Actually the electric field inside the wire isn't the same, at least initially. This is what the skin effect is all about.
When you first apply a potential to a wire, the electric field is a thin shell only on the outside of the wire. This causes current to flow in a thin layer along the outer surface of the wire. Since the conducting material of the wire has some non-zero resistance, this current in the outer shell causes a voltage drop, which means a layer a little further into the wire will "see" the electric field, which causes current deeper into the wire, which causes a electric field deeper into the wire, etc. In steady state, the electric field inside the wire is uniform along the crossection of the wire.
The fact that it takes time before most of the material in a wire is conducting current means that the effective resistance of the wire starts out high and exponentially converges to its DC (steady state) resistance over time. Taking this further, it also means that the wire looks like a different resistance to different frequencies.
For any particular resistivity of the wire material and a particular frequency, a skin depth can be calculated. For external purposes, the wire can be thought of as being a hollow pipe with the thickness of the pipe wall being this skin depth. This can then be used to calculate the apparent resistance at a particular frequency.

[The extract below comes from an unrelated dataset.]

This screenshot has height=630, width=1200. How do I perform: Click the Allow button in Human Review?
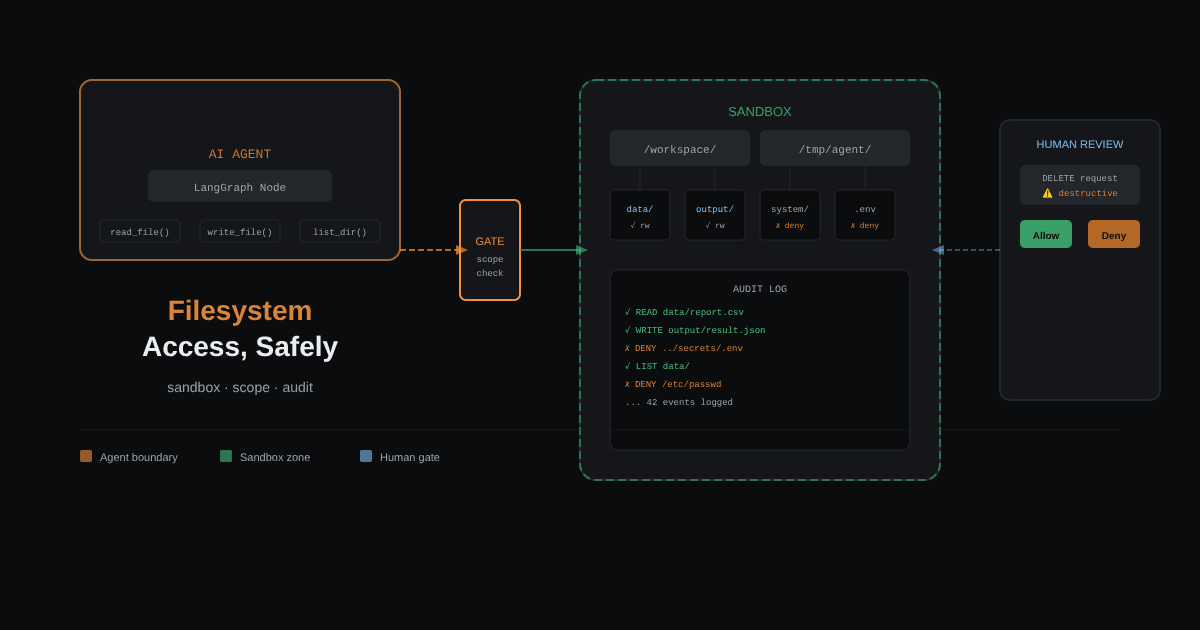coord(1046,234)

This is a real issue, even for frequencies as low as 60 Hz. Power companies are well aware of this, which is one reason electric power cables are not made arbitrarily large. After the radius gets to around the skin depth, making the wire thicker yields less return for the amount of material used. This is why high current 60 Hz transmission lines have multiple cables for each phase (another reason is to decrease corona losses, but that's another topic).
This is one of the advantages of DC power lines. There are disadvantages to DC power transmission too, so it's usually done for long distances where the savings in cable material outweigh the other costs.